Le doute est un hommage que l’on rend à la vérité 

Le doute est un hommage que l’on rend à la vérité, nous enseigne Ernest Renan.

Alors, mes chers collègues, permettez-moi aujourd’hui de douter.

De douter avec humilité sur ce sujet si intime, si douloureux.

Et qui nous renvoie tous à notre propre finitude.

Alors, oui, oui je doute que nous ayons tout mis en œuvre avant même d’envisager l’euthanasie :

Alors qu’il manque encore des centres de soins palliatifs dans 21 départements et que 7 patients sur 10 n’y ont pas accès, que le milliard d’euros prévu dans ce texte est… sur 10 ans !, que les professionnels qui œuvrent dans ces centres réclament depuis longtemps une reconnaissance beaucoup plus importante de leurs pratiques, au pluriel, car c’est une médecine qui met l’humain et l’antidouleur au cœur des réflexions des équipes, aux compétences extrêmement diverses, qu’il s’agisse d’actes médicaux, mais aussi de kinésithérapie, de diététique, de présence de bénévoles pour parler, d’art-thérapie… Le palliatif n’est même pas reconnu comme une spécialité médicale à part entière !

Alors que la loi Claeys-Leonetti qui permet une sédation profonde et continue est encore largement méconnue et que nous ignorons même combien de sédations sont pratiquées : pourtant, ce texte permet d’éviter tout acharnement thérapeutique et d’ainsi mettre un terme aux douleurs qu’aucune prise en charge ne sera parvenue à soulager.

Comment peut-on aujourd’hui affirmer de manière certaine qu’une personne en fin de vie demanderait le suicide assisté si elle avait réellement accès à des soins palliatifs et si elle savait qu’elle pourrait s’éteindre paisiblement par une sédation profonde et continue ?

Oui je doute que cette loi soit une loi de progrès, d’égalité, de liberté comme certains peuvent la présenter

Le véritable progrès ne serait-il pas que chacun soit entouré à la hauteur de tous ses besoins et trouve sa place, malgré sa vulnérabilité ?

Est-on vraiment égaux quand 7 Français sur 10 n’ont toujours pas accès à des soins palliatifs ?

Est-on vraiment libre de choisir quand on n’a pas accès à un accompagnement global et personnalisé ?

Oui je doute que ne pas oser parler d’euthanasie mais de suicide assisté ou d’aide à mourir ne soit pas un renversement sémantique préjudiciable.

Le suicide assisté porte intrinsèquement le risque d’une banalisation du suicide à l’heure où nos jeunes en particulier semblent de plus en plus en proie à cet acte terrible.

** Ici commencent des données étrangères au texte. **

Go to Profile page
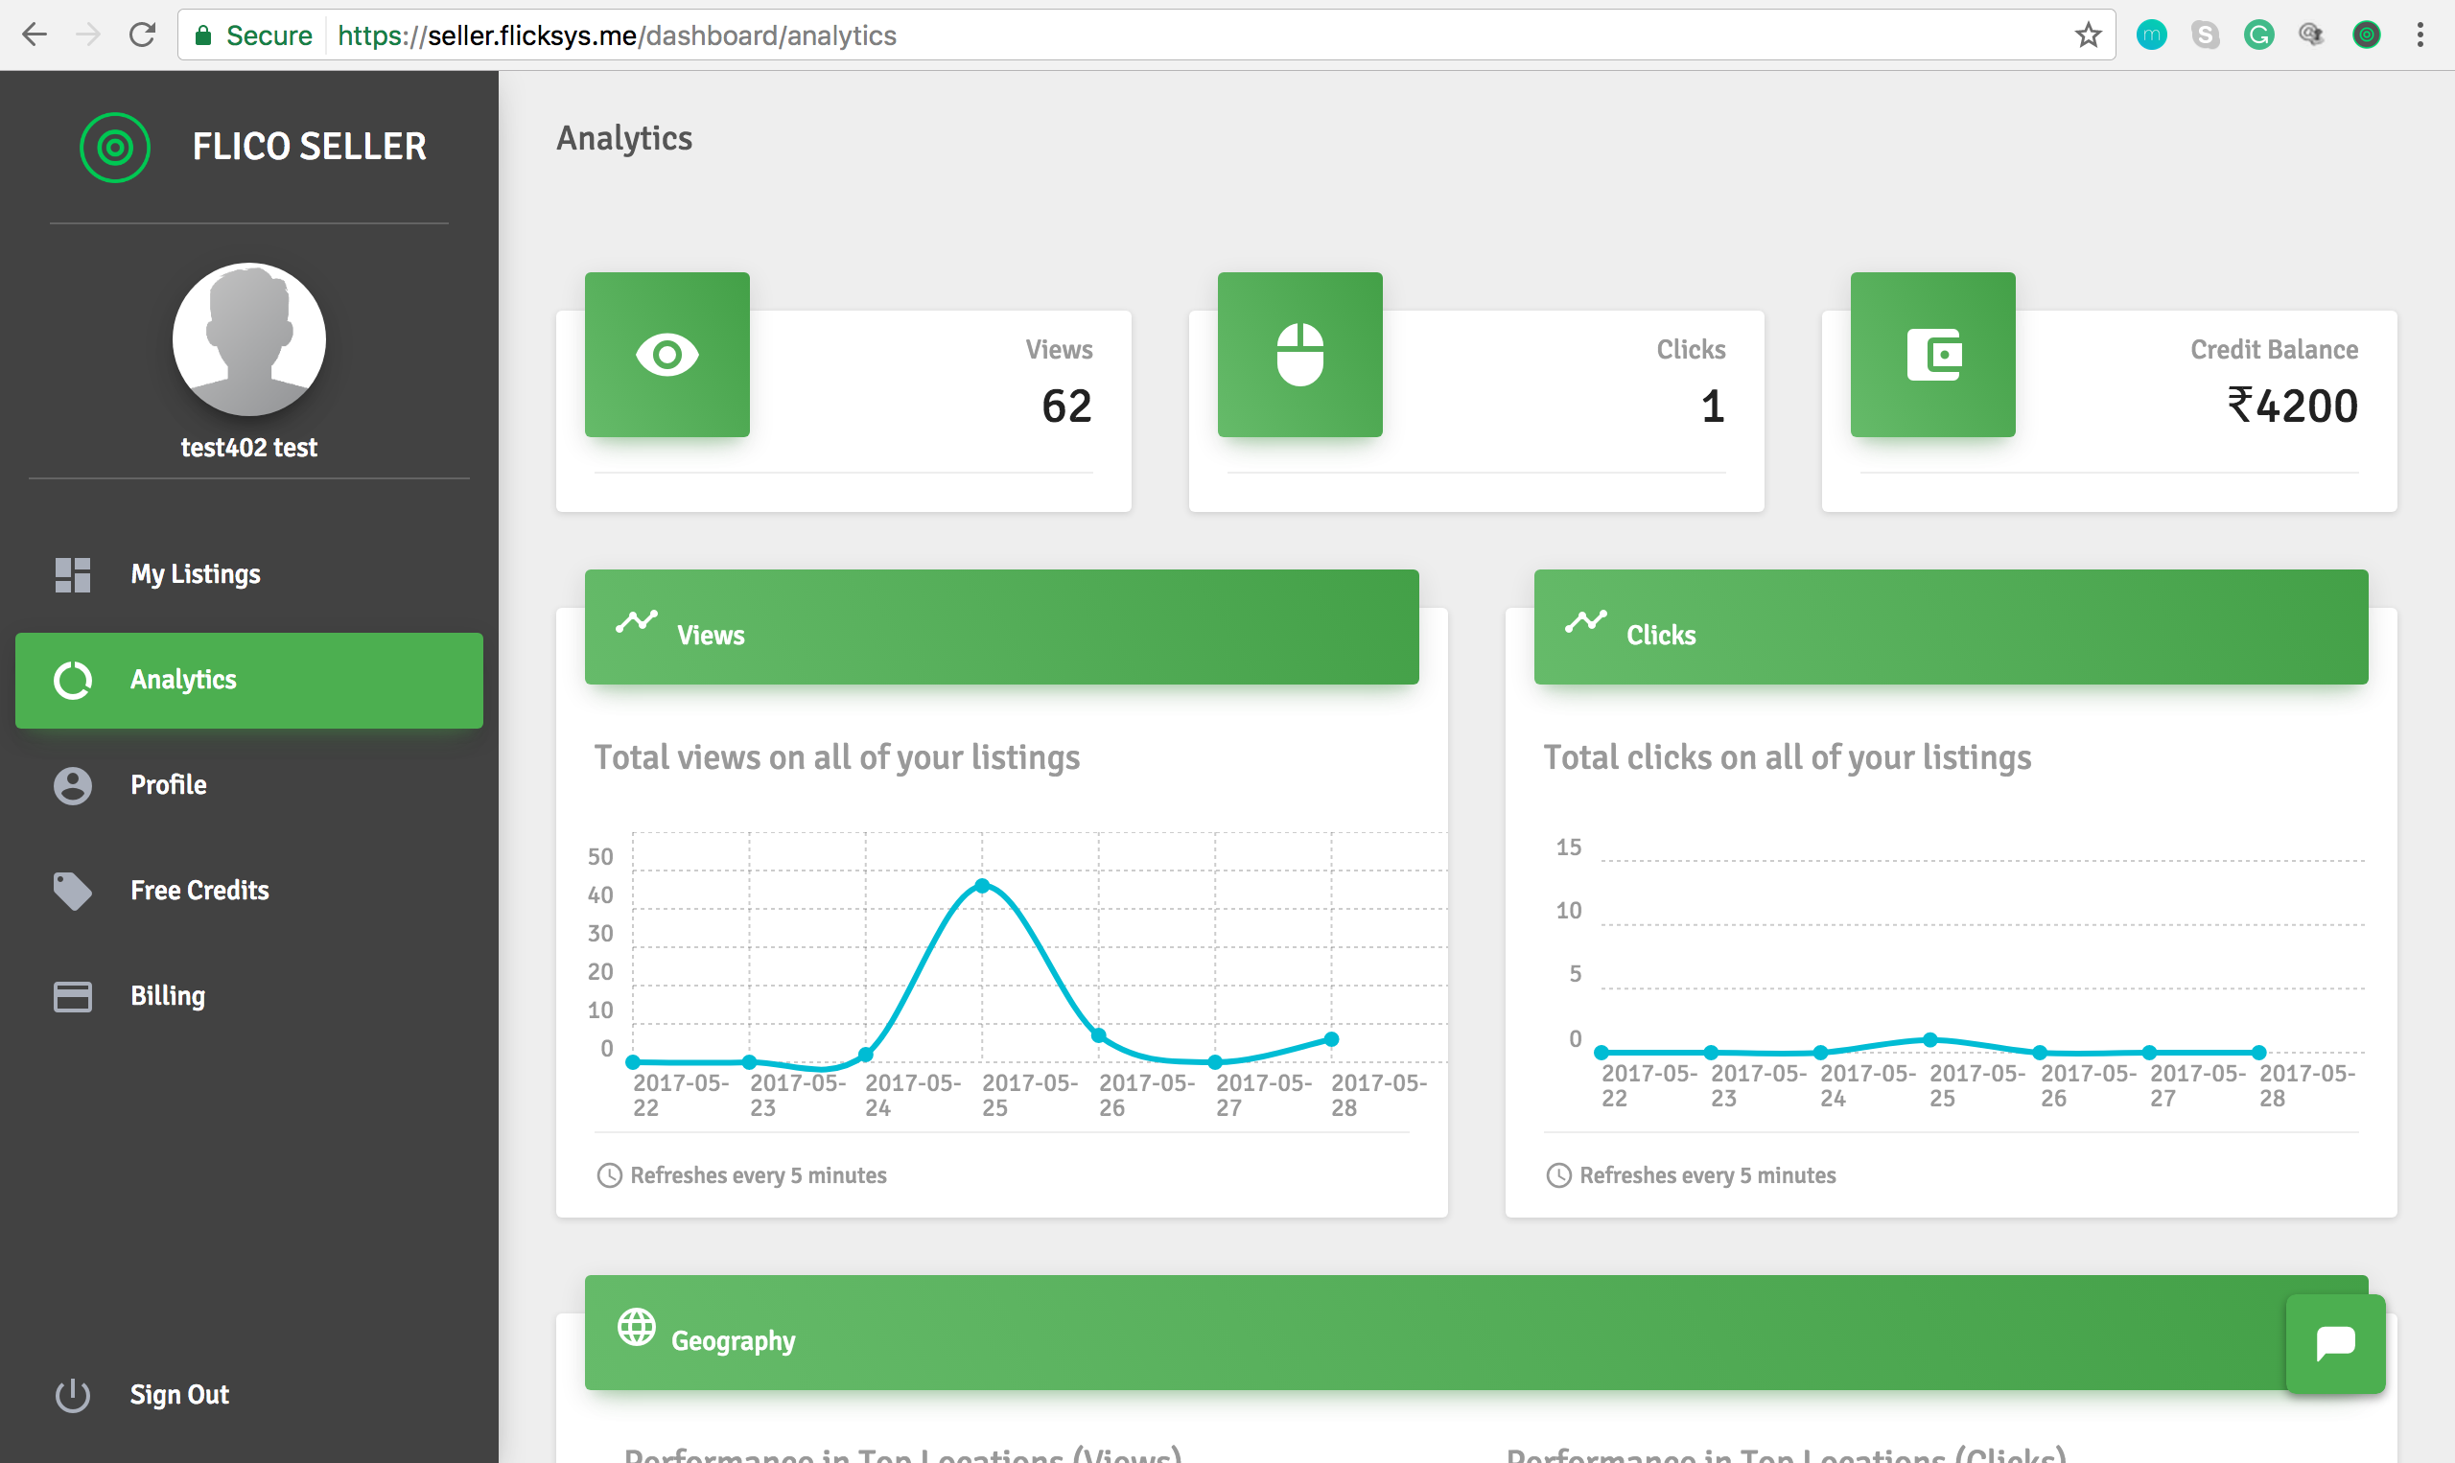The width and height of the screenshot is (2455, 1463). 168,785
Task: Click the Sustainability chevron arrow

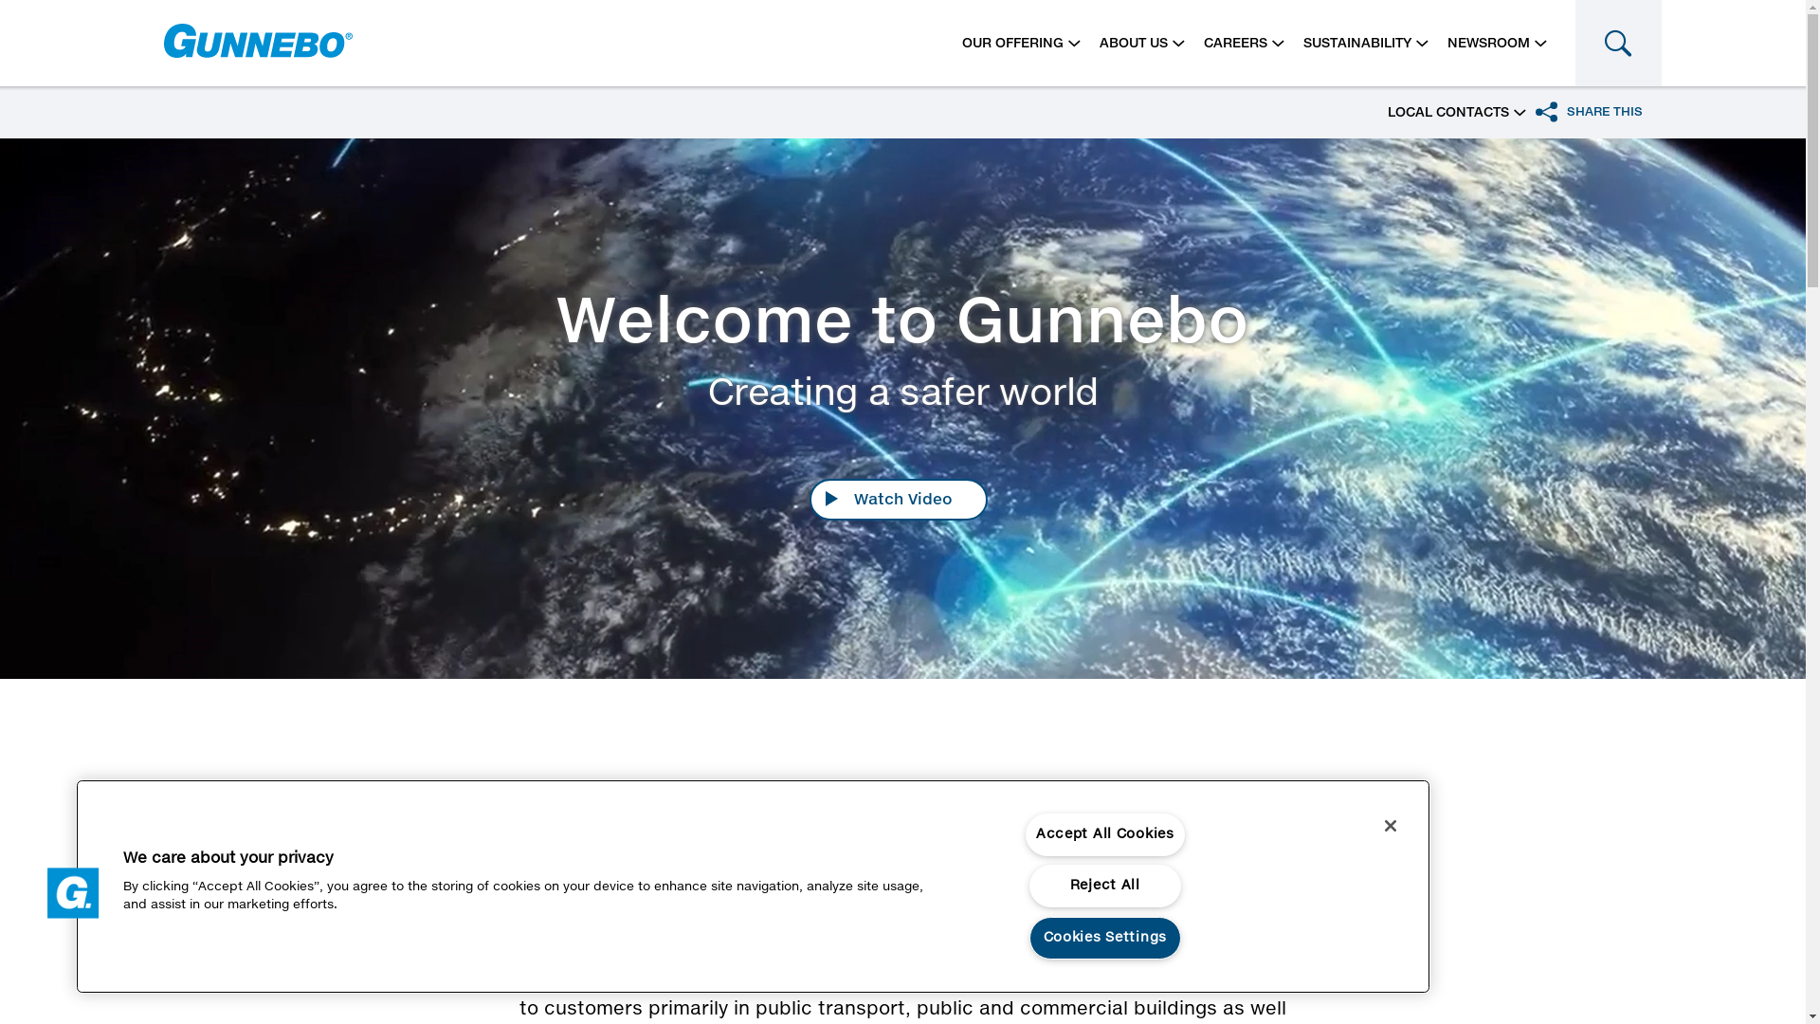Action: point(1422,45)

Quant au terme « aide à mourir », écoutons les soignants : ils sont là pour prendre soin et aider à vivre. Leur demander d’aider à mourir est un saut déontologique, une rupture anthropologique qui effraie la plupart d’entre eux. La médecine ne s’exerce pas uniquement avec des actes techniques : elle est faite d’écoute et de compassion.

Savons-nous encore prendre le temps de cela ? Nous en donner les moyens ?

Un malade dit-il « je veux mourir ? » ou plutôt « je ne peux pas vivre ainsi » ?

Oui je doute que ne plus prendre en compte le caractère « vital à court ou moyen terme » du pronostic n’ouvre pas une boite de pandore encore plus terrifiante en élargissant la possibilité de ce recours aux personnes souffrant de maladies neurodégénératives ou aux patients en rechute de cancer.

Comment pouvons-nous oser penser qu’une personne affaiblie n’a finalement pas toute sa place parmi nous ? Quel signal envoyons-nous à tous ceux qui sont amoindris, diminués ?

Alors oui, oui je doute que ce texte ne fasse pas sauter bien des verrous de notre société, une société dans laquelle personne ne se sentirait un fardeau et souhaiterait ainsi abréger brutalement les derniers instants de sa vie, une société où nous mettrions tout en œuvre pour véritablement soulager, porter, accompagner, choyer ceux qui sont les plus faibles et vulnérables, ceux qui sont en grande détresse ainsi que leurs proches.

Je doute donc, avec tristesse, que ce texte porte réellement un projet de compassion, d’humanité, d’altruisme… de Fraternité.